-- Recorded information follows --
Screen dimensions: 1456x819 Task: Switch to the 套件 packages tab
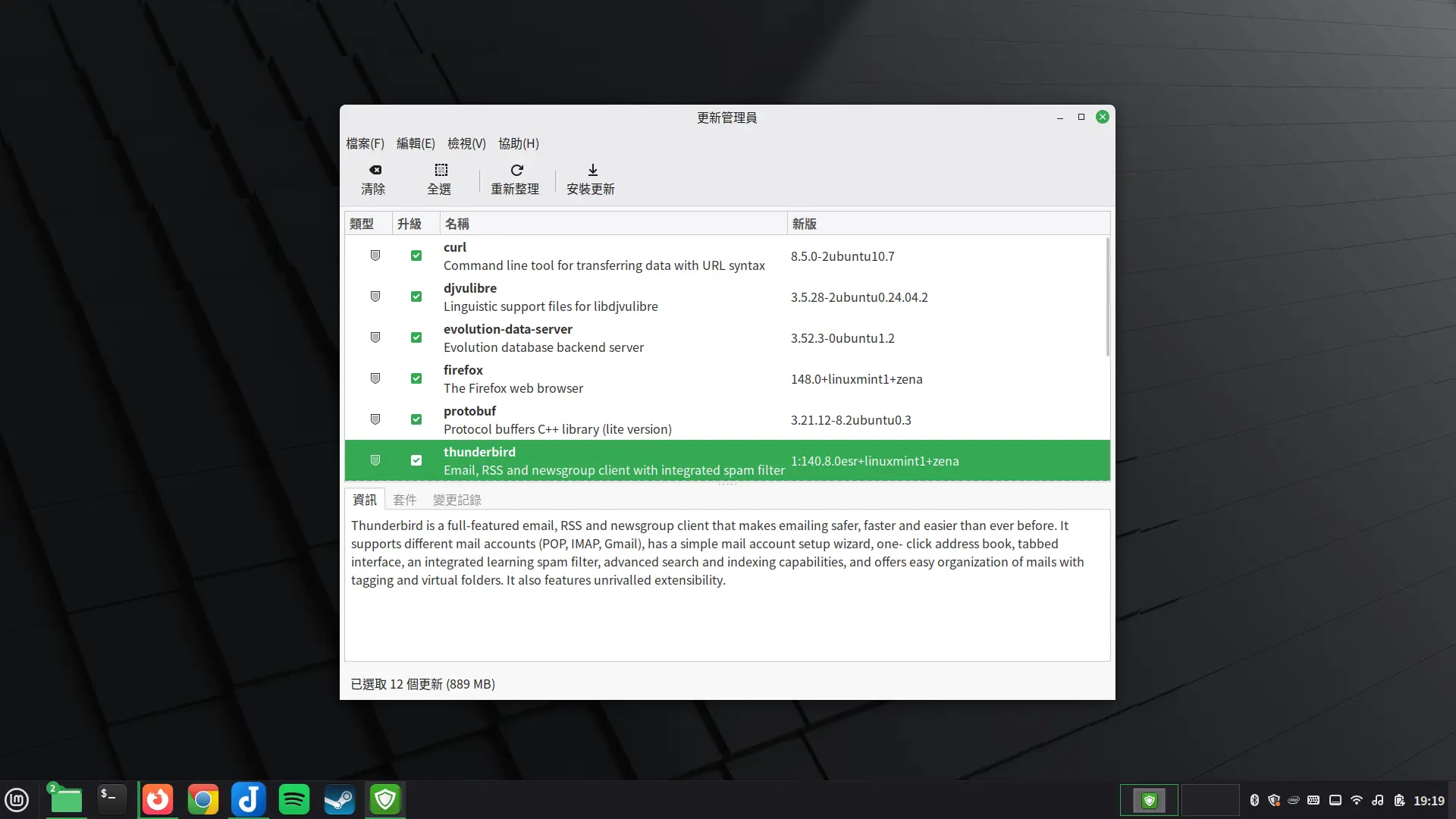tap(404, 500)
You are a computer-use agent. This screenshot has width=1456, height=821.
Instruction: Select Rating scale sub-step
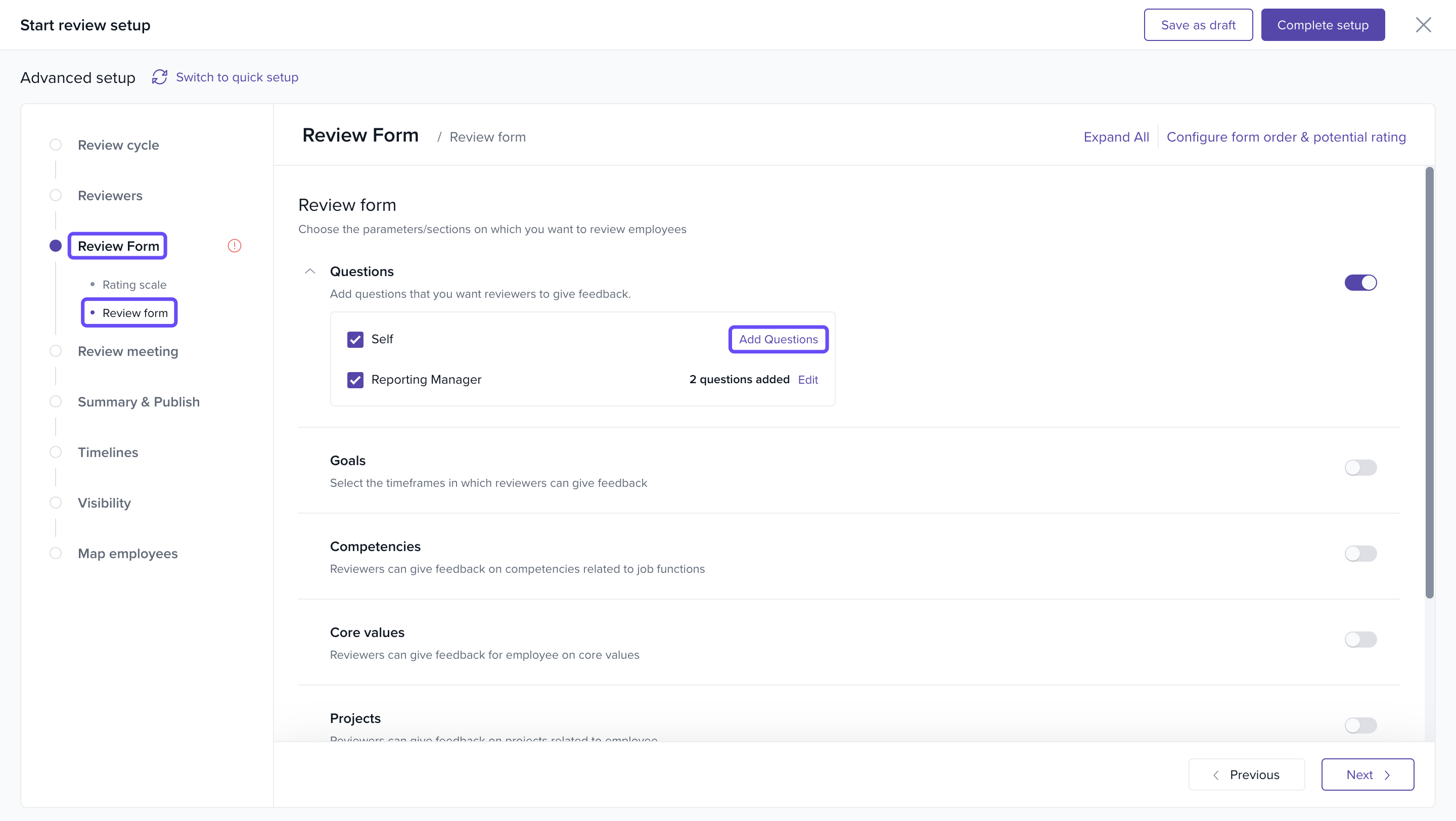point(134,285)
-- Recorded information concluded --
## Problem to work on:
Pictures aside, repeat each entry in full and without change.

## Written reply:
Screen dimensions: 1456x819 Task: Switch to the 套件 packages tab
tap(404, 500)
You are a computer-use agent. This screenshot has width=1456, height=821.
Instruction: Select Rating scale sub-step
point(134,285)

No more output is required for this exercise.